» **Element lookup records**:
########

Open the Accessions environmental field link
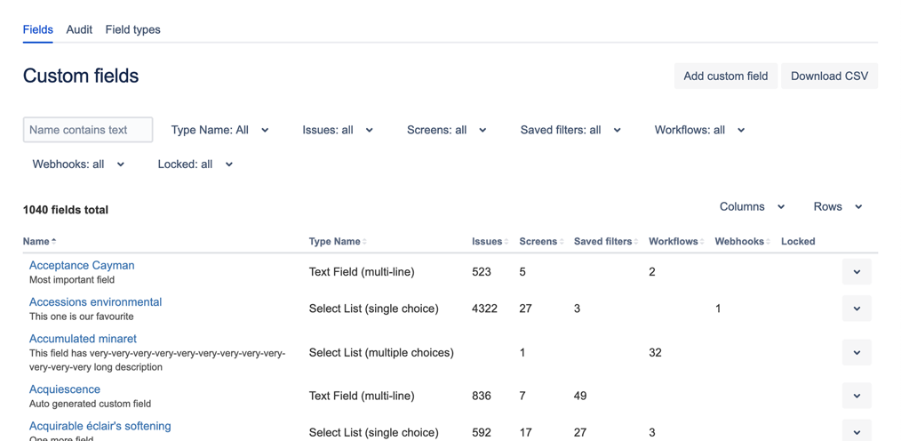This screenshot has height=441, width=901. tap(95, 302)
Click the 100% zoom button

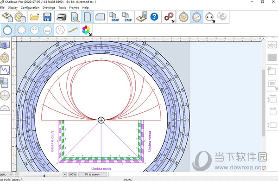(x=72, y=175)
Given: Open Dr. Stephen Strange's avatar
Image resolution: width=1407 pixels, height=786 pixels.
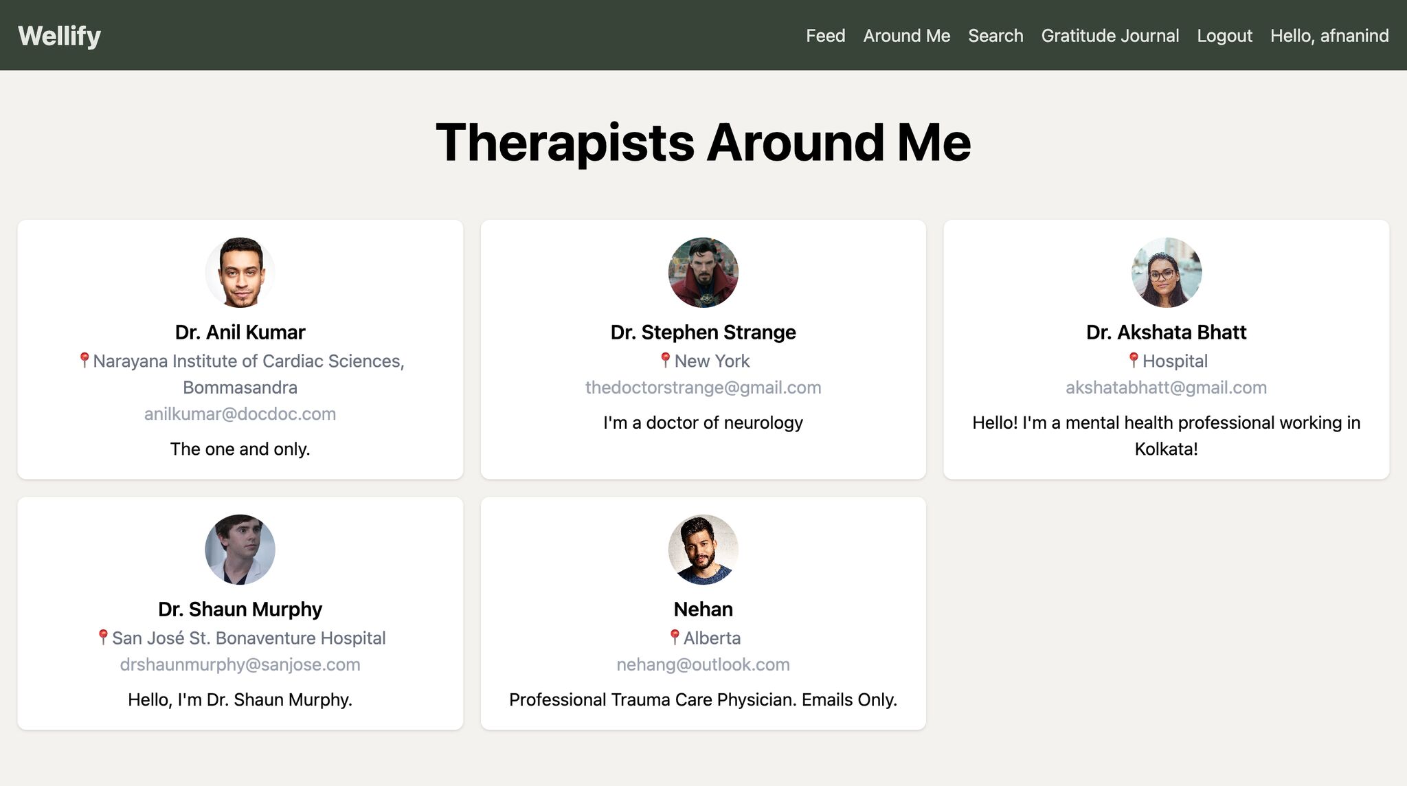Looking at the screenshot, I should (703, 272).
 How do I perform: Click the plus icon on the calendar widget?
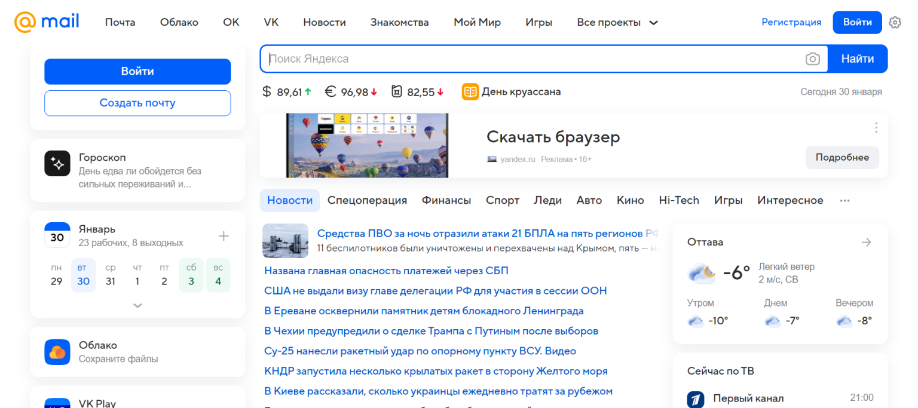click(224, 235)
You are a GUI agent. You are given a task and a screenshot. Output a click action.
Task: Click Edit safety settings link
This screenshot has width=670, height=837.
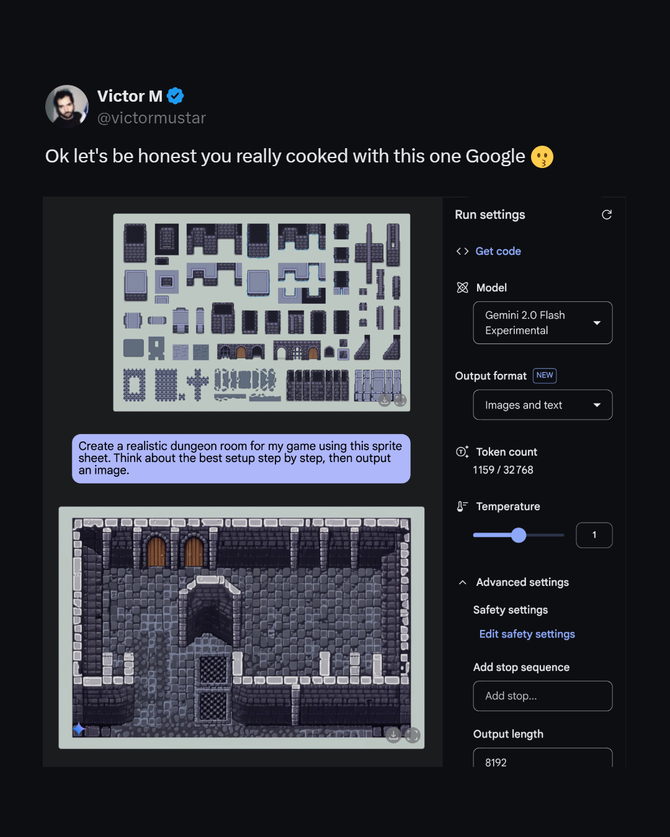(527, 634)
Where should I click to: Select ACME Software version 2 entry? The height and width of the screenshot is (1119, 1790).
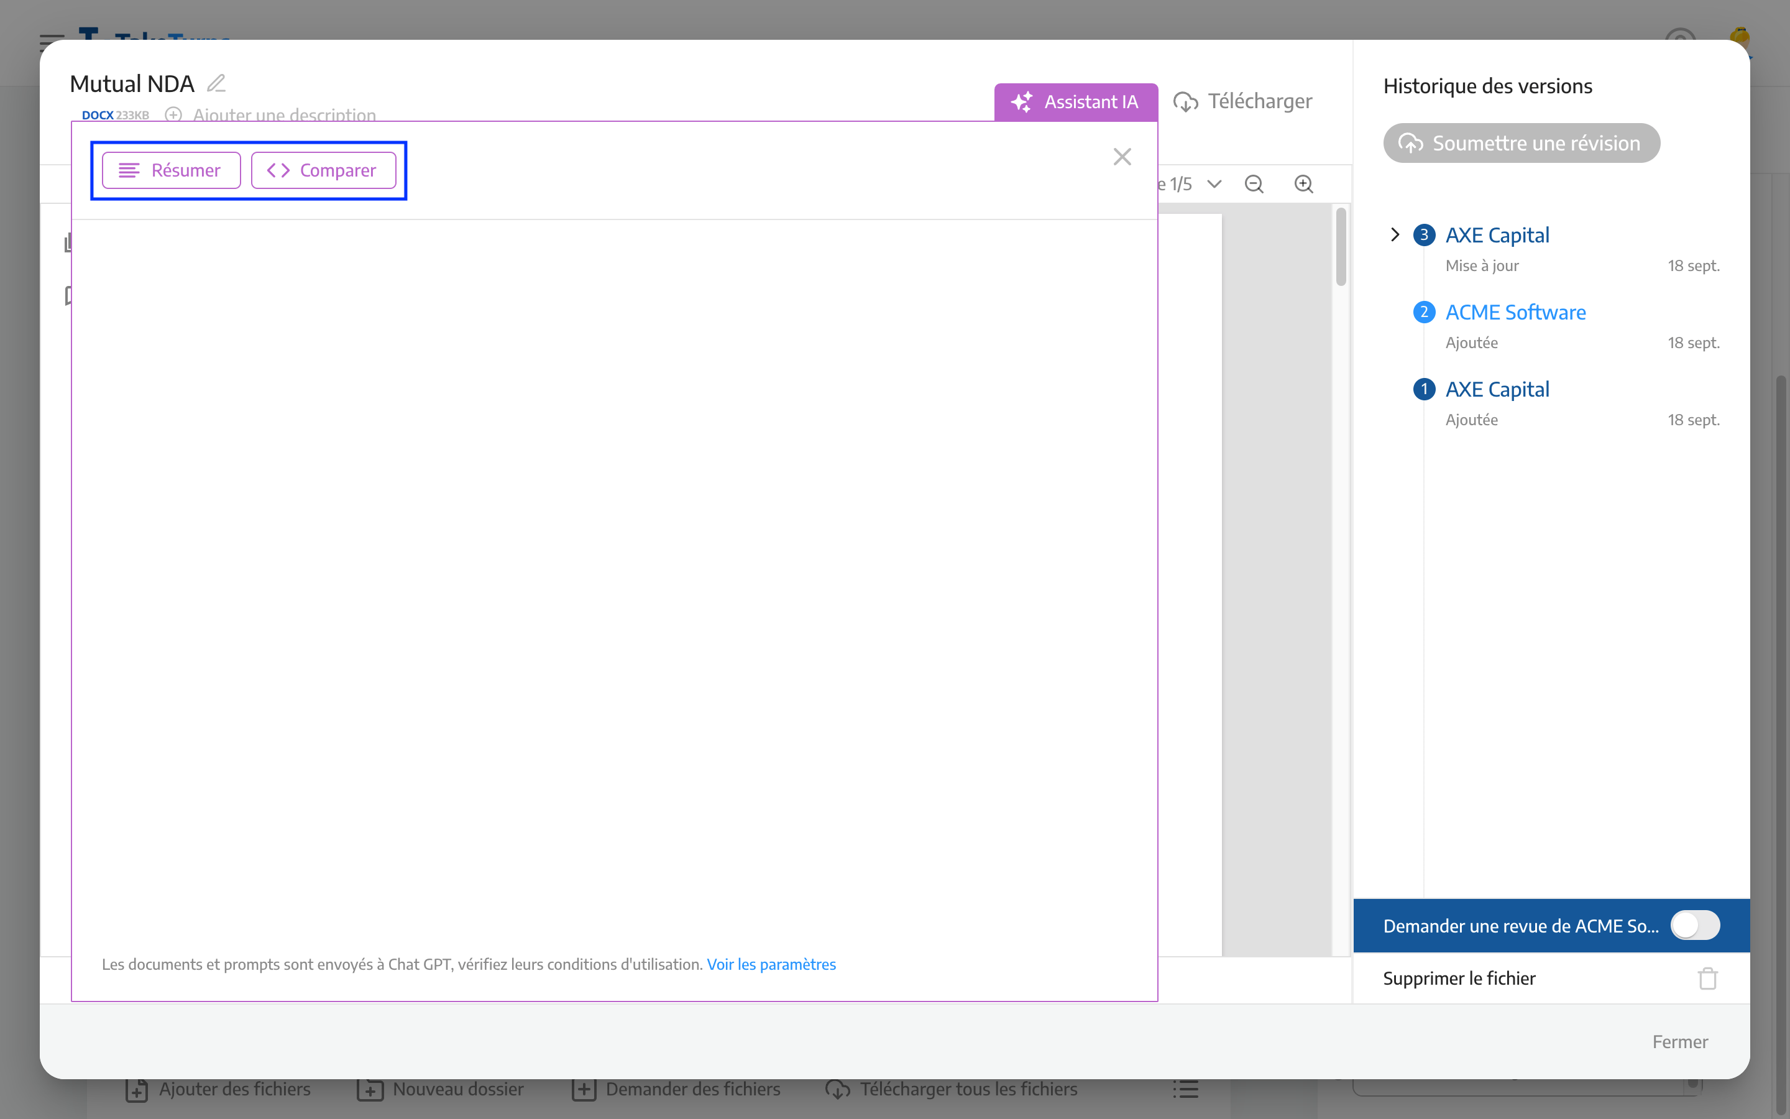point(1516,312)
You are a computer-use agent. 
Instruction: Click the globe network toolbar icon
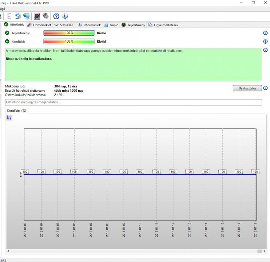pos(27,16)
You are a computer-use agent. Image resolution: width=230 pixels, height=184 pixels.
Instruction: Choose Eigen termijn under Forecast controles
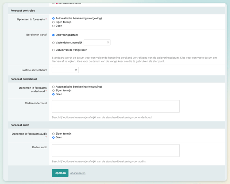[x=53, y=22]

########

» **Exercise details**: Copy out every one of the records above word for word, leaving out the pictures.

» **Solution below**:
Open the Accessions environmental field link
This screenshot has height=441, width=901. tap(95, 302)
Click the 100% zoom button

(x=72, y=175)
Given: Open Dr. Stephen Strange's avatar
Image resolution: width=1407 pixels, height=786 pixels.
Looking at the screenshot, I should (703, 272).
 How do I perform: Click the plus icon on the calendar widget?
click(224, 235)
You are a GUI agent. You are given a task and a screenshot. Output a click action.
Task: Click Edit safety settings link
This screenshot has width=670, height=837.
(527, 634)
Where should I click to: Select ACME Software version 2 entry? The height and width of the screenshot is (1119, 1790).
point(1516,312)
You are a computer-use agent. 
Instruction: Click the globe network toolbar icon
pos(27,16)
You are a computer-use agent. Image resolution: width=230 pixels, height=184 pixels.
Instruction: Choose Eigen termijn under Forecast controles
[x=53, y=22]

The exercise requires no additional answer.